• **Work required**
Reproduce the part of the listing that opens with the line containing "You are a GUI" and closes with the end of the listing, renaming "button" to "control" and leaving everything else unchanged.

[Items from a data source]
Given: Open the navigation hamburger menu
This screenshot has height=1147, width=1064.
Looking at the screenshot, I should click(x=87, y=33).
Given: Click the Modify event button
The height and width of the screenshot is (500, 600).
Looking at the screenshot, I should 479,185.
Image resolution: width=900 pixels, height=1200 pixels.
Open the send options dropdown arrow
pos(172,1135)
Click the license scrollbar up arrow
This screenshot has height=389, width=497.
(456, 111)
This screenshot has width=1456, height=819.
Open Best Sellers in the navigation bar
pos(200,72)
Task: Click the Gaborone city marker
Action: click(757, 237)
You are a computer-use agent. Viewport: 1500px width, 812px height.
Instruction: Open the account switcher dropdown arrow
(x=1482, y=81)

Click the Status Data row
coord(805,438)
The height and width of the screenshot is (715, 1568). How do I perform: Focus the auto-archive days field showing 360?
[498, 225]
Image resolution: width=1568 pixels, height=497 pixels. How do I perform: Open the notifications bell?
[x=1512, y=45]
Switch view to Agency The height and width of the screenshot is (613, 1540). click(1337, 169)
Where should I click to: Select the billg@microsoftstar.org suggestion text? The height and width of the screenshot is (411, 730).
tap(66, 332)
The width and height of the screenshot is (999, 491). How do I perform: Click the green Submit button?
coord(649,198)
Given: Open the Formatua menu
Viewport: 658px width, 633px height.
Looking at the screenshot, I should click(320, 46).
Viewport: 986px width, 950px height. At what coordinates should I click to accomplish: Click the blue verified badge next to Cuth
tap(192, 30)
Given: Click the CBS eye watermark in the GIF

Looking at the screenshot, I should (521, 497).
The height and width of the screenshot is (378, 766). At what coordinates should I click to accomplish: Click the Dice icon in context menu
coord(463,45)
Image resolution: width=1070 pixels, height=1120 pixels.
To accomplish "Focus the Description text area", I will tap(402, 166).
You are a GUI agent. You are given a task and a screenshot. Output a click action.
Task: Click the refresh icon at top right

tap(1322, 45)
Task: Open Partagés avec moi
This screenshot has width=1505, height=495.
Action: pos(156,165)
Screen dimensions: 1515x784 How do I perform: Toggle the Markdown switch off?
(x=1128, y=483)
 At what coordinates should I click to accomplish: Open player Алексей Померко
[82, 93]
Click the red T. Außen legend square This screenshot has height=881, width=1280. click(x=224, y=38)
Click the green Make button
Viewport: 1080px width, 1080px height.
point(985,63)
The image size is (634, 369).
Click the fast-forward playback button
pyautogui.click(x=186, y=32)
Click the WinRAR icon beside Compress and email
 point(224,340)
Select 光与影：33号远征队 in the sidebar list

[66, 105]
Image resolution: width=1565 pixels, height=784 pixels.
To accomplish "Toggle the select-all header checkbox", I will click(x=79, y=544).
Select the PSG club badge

• **Complete output**
You are a GUI agent. You are given a task and a screenshot. Output a click action.
Task: Click the refresh icon at top right

tap(1322, 45)
Task: Open Partagés avec moi
This screenshot has width=1505, height=495.
Action: pos(156,165)
Screen dimensions: 1515x784 How do I perform: Toggle the Markdown switch off?
(x=1128, y=483)
 At what coordinates should I click to accomplish: Open player Алексей Померко
[82, 93]
Click the red T. Außen legend square This screenshot has height=881, width=1280. click(x=224, y=38)
Click the green Make control
Viewport: 1080px width, 1080px height.
point(985,63)
The image size is (634, 369).
Click the fast-forward playback control
pyautogui.click(x=186, y=32)
Click the WinRAR icon beside Compress and email
 point(224,340)
Select 光与影：33号远征队 in the sidebar list

[66, 105]
Image resolution: width=1565 pixels, height=784 pixels.
To accomplish "Toggle the select-all header checkbox", I will click(x=79, y=544).
Select the PSG club badge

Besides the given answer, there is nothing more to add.